*** Block opens ***
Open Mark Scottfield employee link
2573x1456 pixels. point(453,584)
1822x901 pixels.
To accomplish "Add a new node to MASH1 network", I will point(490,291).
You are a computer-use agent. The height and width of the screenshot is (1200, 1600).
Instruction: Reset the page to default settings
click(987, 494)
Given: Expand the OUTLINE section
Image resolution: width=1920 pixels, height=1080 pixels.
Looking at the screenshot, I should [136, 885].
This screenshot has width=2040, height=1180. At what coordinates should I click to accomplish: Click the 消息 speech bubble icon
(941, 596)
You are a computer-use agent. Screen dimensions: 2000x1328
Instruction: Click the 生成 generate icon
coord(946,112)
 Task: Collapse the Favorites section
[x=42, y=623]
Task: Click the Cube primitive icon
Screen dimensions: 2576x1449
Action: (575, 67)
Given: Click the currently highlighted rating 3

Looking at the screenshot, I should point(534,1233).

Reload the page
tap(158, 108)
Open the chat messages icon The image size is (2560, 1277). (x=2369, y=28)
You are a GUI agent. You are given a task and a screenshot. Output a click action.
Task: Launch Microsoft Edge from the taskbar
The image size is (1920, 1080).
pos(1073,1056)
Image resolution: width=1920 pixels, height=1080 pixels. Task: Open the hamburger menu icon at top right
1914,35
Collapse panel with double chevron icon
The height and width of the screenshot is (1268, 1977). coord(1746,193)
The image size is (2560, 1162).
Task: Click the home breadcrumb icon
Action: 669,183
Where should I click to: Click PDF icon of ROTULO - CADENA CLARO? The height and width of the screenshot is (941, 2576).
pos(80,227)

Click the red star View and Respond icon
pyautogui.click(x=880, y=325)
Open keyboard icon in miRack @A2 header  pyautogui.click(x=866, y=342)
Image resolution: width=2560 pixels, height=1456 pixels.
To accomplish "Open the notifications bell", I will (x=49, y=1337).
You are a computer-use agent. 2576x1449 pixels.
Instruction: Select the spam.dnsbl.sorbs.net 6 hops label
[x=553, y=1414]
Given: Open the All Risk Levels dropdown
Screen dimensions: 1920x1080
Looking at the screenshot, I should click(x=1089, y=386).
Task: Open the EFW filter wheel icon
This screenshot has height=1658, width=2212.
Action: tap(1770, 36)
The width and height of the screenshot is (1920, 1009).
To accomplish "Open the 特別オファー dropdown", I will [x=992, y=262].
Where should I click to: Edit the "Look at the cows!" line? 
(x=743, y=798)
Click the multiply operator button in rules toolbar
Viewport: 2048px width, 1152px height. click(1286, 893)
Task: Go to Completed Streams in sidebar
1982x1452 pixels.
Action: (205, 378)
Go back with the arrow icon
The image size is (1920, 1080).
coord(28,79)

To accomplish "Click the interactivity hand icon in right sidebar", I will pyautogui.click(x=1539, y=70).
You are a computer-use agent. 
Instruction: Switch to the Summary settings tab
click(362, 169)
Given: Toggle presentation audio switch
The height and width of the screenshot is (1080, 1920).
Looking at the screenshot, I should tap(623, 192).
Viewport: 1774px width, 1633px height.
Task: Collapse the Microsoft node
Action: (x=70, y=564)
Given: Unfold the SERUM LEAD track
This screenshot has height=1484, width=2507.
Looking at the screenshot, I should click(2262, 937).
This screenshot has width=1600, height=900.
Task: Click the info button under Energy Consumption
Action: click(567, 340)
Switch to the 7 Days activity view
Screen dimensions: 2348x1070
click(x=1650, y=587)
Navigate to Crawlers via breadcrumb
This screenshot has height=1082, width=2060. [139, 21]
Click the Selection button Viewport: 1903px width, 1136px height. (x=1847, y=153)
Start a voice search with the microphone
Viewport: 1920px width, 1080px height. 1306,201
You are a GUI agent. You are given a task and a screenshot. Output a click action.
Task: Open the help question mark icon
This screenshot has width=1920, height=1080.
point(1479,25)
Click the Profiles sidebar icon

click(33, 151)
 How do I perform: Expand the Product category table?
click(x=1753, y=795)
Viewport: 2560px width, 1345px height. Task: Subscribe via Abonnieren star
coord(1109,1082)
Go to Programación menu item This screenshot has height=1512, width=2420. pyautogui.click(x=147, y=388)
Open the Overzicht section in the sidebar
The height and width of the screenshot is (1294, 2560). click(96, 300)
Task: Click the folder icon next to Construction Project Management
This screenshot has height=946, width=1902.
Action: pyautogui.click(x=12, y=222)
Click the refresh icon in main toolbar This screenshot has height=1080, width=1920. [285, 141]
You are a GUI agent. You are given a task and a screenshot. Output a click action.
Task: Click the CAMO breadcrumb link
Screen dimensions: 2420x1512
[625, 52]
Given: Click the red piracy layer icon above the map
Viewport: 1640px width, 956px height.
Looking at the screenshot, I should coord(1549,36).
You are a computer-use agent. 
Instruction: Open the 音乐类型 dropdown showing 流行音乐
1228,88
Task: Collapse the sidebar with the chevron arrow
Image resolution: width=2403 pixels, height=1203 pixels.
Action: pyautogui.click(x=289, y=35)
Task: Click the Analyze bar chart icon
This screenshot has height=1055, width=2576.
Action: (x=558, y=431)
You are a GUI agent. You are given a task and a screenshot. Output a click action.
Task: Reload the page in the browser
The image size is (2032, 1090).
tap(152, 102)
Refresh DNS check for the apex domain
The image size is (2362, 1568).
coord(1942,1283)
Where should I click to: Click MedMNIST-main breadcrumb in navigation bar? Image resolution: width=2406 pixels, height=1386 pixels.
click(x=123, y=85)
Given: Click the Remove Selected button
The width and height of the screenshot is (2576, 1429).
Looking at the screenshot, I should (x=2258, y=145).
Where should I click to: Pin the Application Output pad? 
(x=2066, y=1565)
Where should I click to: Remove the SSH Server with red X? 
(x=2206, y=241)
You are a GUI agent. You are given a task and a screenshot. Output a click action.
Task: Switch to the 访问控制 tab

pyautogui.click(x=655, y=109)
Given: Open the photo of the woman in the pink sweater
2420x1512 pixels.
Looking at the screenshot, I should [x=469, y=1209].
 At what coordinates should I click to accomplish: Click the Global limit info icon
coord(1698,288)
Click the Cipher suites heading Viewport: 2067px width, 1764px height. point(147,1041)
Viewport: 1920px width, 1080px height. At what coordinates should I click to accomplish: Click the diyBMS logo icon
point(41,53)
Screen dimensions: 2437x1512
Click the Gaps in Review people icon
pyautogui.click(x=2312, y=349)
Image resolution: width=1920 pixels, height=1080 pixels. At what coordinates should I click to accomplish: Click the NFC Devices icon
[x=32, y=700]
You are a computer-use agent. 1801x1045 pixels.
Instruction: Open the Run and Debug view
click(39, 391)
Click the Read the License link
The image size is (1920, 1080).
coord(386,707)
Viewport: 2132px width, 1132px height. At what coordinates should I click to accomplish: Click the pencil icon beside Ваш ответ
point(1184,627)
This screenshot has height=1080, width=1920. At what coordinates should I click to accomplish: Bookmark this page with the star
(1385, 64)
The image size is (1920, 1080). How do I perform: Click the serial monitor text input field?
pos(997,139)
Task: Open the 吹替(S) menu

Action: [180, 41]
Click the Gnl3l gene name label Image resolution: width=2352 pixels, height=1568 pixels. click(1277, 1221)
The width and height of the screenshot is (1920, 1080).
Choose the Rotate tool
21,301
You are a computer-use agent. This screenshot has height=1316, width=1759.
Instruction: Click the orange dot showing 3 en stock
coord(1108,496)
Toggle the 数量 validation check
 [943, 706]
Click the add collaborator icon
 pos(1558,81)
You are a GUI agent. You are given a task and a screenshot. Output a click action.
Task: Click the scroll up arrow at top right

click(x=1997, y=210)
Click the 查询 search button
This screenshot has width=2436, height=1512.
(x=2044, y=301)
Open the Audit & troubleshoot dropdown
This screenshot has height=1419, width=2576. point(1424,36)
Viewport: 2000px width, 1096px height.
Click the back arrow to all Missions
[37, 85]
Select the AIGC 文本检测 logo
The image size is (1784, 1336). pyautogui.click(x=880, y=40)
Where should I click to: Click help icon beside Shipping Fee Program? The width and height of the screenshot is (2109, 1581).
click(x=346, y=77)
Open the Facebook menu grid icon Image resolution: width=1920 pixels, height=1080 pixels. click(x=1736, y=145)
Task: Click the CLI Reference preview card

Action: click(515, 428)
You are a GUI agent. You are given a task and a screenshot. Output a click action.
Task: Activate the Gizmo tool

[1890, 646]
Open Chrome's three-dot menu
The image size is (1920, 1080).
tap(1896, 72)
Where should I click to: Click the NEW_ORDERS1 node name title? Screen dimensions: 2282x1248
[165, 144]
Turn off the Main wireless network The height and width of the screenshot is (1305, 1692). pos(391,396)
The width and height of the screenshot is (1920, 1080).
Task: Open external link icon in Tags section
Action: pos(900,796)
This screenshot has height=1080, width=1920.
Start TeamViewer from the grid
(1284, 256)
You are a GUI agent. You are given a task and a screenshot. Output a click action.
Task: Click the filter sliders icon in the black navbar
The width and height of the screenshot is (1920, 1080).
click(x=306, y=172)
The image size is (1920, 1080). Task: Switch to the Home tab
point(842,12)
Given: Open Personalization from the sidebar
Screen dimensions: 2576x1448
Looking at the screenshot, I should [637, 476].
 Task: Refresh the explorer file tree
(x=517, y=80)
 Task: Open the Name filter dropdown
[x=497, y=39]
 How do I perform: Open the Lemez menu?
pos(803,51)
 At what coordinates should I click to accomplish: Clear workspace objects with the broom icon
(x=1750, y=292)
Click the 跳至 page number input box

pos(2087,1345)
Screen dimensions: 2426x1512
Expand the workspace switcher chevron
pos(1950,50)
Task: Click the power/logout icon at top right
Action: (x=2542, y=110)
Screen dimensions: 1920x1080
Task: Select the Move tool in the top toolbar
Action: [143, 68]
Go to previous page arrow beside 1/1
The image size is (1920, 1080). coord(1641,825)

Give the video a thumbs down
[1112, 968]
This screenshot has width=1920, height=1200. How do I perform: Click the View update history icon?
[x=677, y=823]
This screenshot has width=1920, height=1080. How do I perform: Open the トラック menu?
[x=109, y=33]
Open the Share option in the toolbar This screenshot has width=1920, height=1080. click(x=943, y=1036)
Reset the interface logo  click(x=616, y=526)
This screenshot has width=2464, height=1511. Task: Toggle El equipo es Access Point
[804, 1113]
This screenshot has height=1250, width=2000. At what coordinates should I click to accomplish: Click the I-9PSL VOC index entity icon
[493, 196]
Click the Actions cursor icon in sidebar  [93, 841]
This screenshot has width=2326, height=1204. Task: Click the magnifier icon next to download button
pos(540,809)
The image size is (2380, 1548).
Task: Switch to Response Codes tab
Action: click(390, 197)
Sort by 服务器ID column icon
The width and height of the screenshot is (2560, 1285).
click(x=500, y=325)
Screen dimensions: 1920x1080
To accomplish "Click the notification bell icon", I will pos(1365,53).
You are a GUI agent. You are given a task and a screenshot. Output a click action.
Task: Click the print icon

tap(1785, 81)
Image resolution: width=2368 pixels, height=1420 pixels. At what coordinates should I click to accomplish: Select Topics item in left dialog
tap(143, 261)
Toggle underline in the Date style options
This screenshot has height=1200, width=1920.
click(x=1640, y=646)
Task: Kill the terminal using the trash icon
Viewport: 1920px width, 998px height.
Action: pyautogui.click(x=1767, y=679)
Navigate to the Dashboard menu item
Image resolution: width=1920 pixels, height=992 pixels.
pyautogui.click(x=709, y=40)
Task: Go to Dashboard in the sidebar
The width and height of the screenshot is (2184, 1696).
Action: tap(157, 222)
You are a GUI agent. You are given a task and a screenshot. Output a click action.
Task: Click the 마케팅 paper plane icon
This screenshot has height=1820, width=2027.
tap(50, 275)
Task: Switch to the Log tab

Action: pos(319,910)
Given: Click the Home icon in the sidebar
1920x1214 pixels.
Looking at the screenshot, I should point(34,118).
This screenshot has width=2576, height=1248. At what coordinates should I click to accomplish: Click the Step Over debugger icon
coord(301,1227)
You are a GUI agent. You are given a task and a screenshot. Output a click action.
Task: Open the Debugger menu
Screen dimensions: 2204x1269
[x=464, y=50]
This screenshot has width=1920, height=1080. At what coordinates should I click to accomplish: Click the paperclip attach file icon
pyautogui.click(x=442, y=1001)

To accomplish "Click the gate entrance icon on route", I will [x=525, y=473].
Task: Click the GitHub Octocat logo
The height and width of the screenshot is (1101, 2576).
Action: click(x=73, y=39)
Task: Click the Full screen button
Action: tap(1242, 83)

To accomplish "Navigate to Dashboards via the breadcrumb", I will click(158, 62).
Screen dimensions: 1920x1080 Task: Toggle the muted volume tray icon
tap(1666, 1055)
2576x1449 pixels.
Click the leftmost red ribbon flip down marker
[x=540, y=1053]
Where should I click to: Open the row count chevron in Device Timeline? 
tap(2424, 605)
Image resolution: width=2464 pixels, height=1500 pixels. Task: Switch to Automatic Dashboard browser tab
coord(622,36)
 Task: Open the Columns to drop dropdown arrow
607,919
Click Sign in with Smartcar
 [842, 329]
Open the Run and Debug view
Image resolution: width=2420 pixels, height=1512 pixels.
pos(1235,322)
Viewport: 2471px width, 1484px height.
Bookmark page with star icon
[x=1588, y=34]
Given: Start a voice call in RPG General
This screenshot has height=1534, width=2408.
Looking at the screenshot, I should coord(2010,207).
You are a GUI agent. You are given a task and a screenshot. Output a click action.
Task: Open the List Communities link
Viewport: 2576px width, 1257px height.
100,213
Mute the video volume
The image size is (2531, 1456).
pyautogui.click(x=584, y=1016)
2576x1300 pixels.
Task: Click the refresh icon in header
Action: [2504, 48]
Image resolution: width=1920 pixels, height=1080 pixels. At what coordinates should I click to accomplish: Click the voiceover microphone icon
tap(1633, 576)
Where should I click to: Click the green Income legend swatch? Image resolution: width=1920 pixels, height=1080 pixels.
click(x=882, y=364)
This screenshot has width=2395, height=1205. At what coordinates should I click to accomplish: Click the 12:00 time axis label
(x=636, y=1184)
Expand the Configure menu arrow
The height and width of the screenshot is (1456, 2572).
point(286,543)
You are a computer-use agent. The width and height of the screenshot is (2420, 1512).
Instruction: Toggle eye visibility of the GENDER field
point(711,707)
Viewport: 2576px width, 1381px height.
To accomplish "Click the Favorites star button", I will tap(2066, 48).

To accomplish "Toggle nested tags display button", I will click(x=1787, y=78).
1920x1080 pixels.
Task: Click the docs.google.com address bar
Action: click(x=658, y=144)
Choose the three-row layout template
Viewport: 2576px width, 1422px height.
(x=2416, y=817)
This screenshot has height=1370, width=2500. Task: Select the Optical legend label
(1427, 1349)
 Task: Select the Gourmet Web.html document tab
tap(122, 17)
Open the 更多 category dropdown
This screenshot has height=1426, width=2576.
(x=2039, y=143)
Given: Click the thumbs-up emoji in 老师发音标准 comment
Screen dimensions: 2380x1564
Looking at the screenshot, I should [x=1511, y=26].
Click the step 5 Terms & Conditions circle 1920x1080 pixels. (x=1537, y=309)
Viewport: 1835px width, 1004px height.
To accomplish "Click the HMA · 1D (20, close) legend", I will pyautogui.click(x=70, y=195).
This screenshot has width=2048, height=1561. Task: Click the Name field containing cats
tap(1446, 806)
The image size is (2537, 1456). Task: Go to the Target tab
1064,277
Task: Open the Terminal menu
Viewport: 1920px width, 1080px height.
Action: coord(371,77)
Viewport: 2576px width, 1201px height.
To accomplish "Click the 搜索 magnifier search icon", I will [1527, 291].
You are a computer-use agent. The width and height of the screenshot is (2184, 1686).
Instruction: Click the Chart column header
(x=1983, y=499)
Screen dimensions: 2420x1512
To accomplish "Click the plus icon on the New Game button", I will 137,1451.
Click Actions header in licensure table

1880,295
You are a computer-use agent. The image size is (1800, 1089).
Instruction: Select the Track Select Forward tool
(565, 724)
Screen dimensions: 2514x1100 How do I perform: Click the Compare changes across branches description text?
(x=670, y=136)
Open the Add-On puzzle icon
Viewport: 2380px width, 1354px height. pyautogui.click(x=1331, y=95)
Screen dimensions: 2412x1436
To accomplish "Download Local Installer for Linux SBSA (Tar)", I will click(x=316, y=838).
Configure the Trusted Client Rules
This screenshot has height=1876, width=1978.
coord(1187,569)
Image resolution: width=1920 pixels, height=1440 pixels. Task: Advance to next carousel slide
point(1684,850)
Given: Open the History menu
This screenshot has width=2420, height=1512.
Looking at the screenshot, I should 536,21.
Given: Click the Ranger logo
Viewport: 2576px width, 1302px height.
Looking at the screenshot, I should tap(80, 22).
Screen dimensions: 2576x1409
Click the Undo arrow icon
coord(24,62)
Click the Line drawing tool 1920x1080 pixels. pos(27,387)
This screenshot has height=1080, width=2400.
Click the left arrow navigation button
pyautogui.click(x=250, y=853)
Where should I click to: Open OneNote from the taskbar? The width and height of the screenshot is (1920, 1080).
*** Block closes ***
**AIM OF THE EXERCISE:**
Please transcribe the data exactly from its first line. End with the line that contains "Given: Expand the OUTLINE section".

**EXERCISE OUTPUT:**
Open Mark Scottfield employee link
2573x1456 pixels. point(453,584)
1822x901 pixels.
To accomplish "Add a new node to MASH1 network", I will point(490,291).
You are a computer-use agent. The height and width of the screenshot is (1200, 1600).
Instruction: Reset the page to default settings
click(987, 494)
Given: Expand the OUTLINE section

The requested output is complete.